Median-priced single-family homes and condos were less affordable compared with historical averages in 99% of U.S. counties in the third quarter, according to ATTOM. The third quarter 2023 U.S. Home Affordability Report illustrates worsening affordability conditions amid increases in home prices and mortgage rates.
According to ATTOM, the typical portion of average wages now required for major homeownership expenses is 35%, which is considered “unaffordable” by common lending standards. The 35% share of wages is the highest level since 2007 and is “well above” the 21% share from early 2021, according to ATTOM.

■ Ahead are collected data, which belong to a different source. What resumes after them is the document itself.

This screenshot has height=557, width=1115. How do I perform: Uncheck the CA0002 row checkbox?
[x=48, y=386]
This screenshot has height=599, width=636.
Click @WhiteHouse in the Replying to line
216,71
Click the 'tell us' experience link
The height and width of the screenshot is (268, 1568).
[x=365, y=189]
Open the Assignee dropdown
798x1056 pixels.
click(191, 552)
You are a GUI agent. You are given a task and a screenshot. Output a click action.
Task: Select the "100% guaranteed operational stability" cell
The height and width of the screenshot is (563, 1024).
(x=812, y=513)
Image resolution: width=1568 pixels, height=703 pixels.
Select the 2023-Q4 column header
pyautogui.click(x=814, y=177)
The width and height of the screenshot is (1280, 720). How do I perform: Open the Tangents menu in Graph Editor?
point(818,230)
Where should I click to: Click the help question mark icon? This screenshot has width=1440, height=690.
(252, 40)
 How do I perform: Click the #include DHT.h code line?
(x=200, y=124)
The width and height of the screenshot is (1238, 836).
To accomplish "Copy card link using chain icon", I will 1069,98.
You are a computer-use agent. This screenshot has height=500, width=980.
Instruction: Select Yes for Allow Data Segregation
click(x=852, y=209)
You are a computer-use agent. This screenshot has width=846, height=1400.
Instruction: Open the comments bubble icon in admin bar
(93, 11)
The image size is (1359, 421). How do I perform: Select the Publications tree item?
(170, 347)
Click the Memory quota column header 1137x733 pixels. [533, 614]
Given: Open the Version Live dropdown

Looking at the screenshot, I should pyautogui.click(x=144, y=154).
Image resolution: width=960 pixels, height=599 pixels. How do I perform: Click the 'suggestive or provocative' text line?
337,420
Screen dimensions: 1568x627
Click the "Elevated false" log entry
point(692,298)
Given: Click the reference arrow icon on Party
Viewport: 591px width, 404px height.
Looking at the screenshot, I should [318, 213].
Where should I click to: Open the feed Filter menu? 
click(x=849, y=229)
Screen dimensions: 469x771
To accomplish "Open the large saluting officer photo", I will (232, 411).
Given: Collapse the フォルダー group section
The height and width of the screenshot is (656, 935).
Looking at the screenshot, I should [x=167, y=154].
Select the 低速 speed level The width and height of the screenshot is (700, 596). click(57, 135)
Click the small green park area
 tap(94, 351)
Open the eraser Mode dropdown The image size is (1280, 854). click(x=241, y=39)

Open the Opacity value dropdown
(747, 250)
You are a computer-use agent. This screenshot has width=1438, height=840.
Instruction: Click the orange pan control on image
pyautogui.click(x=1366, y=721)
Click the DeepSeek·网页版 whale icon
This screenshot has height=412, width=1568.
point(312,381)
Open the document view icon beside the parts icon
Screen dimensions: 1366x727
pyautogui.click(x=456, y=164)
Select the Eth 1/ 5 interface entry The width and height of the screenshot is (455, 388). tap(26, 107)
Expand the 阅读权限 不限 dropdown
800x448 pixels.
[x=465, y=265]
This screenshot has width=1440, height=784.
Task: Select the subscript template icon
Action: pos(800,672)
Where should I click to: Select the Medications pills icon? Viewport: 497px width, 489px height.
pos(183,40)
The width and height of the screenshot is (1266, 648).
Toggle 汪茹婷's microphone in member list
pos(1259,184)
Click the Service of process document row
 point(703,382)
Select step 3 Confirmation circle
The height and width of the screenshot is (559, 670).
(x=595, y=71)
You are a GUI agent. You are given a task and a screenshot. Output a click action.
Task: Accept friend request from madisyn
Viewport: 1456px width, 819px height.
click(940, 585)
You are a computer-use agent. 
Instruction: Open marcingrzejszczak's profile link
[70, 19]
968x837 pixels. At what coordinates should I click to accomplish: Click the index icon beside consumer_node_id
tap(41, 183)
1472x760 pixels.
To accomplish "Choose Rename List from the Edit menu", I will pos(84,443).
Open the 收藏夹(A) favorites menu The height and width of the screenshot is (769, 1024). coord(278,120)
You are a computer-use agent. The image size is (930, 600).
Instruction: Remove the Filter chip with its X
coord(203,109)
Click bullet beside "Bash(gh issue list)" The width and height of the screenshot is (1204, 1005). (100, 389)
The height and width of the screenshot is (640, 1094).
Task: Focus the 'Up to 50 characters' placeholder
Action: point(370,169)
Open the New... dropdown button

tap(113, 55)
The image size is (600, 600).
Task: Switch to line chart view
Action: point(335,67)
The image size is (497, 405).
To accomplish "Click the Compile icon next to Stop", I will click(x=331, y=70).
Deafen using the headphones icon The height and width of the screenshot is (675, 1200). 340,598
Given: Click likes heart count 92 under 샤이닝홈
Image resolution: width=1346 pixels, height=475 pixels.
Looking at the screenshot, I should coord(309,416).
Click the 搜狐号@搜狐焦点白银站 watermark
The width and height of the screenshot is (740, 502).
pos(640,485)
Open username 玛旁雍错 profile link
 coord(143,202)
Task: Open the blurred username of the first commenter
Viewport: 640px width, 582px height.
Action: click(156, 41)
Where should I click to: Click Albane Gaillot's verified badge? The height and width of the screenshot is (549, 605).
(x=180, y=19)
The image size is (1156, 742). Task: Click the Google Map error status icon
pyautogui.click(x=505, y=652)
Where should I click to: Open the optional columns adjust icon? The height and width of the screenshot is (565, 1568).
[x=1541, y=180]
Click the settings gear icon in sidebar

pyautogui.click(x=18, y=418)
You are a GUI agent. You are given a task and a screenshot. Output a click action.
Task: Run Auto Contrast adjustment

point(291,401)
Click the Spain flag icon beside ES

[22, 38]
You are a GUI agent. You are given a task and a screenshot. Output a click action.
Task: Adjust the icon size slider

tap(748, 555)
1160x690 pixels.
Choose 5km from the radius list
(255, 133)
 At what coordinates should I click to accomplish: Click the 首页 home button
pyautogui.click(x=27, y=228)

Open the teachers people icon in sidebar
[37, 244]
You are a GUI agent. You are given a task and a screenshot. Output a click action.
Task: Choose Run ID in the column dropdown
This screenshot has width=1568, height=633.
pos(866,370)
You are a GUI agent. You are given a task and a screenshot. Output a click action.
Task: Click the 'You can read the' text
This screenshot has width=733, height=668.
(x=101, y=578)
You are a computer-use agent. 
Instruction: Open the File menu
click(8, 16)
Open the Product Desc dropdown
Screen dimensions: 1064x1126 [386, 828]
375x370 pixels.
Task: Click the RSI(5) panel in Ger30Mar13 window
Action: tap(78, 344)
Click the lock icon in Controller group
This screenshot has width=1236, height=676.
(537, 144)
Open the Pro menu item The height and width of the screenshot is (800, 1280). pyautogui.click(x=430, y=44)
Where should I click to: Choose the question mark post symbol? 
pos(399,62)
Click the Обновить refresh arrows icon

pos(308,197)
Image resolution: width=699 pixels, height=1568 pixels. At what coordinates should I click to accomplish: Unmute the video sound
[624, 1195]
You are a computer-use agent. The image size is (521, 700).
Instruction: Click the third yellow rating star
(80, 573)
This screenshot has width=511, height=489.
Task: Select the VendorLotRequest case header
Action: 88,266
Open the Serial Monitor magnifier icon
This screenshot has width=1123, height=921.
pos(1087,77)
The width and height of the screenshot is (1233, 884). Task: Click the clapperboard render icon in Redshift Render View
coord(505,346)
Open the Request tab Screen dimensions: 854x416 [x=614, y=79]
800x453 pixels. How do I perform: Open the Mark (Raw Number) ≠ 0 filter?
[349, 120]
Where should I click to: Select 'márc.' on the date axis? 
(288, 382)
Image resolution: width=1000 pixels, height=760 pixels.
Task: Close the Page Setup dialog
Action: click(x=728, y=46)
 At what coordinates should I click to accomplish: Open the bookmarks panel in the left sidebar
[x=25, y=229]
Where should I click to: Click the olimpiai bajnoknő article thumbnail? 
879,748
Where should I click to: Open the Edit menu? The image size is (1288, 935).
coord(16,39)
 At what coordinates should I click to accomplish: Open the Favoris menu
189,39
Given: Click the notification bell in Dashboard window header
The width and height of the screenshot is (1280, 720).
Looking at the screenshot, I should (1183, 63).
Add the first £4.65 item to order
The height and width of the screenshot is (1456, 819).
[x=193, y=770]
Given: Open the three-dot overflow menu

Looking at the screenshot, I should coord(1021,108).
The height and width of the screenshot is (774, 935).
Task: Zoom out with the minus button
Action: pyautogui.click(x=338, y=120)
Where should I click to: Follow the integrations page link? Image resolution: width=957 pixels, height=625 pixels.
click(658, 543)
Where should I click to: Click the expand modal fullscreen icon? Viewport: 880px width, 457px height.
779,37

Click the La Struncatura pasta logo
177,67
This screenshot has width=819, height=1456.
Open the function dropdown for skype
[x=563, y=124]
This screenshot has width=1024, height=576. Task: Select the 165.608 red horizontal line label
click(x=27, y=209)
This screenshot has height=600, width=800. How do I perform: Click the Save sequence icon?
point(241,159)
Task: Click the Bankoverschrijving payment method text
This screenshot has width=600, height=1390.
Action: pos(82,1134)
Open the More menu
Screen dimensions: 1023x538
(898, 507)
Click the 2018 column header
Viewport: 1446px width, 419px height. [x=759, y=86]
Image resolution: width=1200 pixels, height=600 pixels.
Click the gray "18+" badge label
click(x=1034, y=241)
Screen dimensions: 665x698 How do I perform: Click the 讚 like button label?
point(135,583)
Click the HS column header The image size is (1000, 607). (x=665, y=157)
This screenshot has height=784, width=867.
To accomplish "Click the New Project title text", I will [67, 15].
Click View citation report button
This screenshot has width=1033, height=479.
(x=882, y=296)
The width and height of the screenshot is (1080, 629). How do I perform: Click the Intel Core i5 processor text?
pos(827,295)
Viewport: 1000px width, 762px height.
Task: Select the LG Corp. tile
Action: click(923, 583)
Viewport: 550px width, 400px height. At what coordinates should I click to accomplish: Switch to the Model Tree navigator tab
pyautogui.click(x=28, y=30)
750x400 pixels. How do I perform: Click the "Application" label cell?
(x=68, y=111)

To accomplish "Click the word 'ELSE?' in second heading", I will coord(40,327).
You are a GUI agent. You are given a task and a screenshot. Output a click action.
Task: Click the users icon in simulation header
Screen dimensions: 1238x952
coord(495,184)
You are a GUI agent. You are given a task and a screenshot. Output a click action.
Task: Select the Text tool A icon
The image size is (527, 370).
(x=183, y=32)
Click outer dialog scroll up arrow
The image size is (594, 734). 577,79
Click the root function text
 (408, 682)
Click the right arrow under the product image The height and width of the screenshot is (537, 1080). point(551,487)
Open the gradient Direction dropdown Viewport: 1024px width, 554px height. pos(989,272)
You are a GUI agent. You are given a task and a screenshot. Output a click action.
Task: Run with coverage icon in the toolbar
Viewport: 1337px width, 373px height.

“The dynamics influencing the U.S. housing market appear to continuously work against everyday Americans, potentially to the point where they could start to have a significant impact on home prices,” says Rob Barber, CEO of ATTOM. “We clearly aren’t there yet, as the market keeps going up and the slowdown we saw last year looks more and more like a temporary lull. But with basic homeownership now soaking up more than a third of average pay, the stage is set for some potential buyers to be priced out, which would reduce demand and the upward pressure on prices.”
Median home prices in 574 of the 578 analyzed counties are less affordable than historical standards. According to ATTOM, it remains more than double the number of counties that were less affordable than historical levels just two years ago. The four counties more affordable than historical levels are Macon County, Illinois; San Francisco County, California; New York County, New York; and Caddo Parish (Shreveport), Louisiana.
Major homeownership expenses on typical homes were considered unaffordable to average local wage earners in nearly 80% of analyzed counties in the third quarter. Los Angeles County; Cook County (Chicago), Illinois; Maricopa County (Phoenix), Arizona; San Diego County, California; and Orange County, California, are the largest counties considered unaffordable.
According to ATTOM, the nationwide median price of single-family homes and condos increased 2% in the third quarter compared with the second quarter to a new record level of $351,250. The price increases and high interest rates continue to push the typical cost of major ownership expenses up faster than wage growth. ATTOM says annual price appreciation outpaced weekly annualized wage changes in 47% of the analyzed counties. Annual wages of more than $75,000 are needed to pay for major costs on the median-priced homes in 57% of markets analyzed in the report.
Counties where major ownership costs require the largest percentage of wages are concentrated in the Northeast and on the West Coast. Conversely, counties where costs require the smallest portion of average local wages are Macon County, Illinois; Schuylkill County, Pennsylvania; Wayne County, Michigan; and Peoria County, Illinois.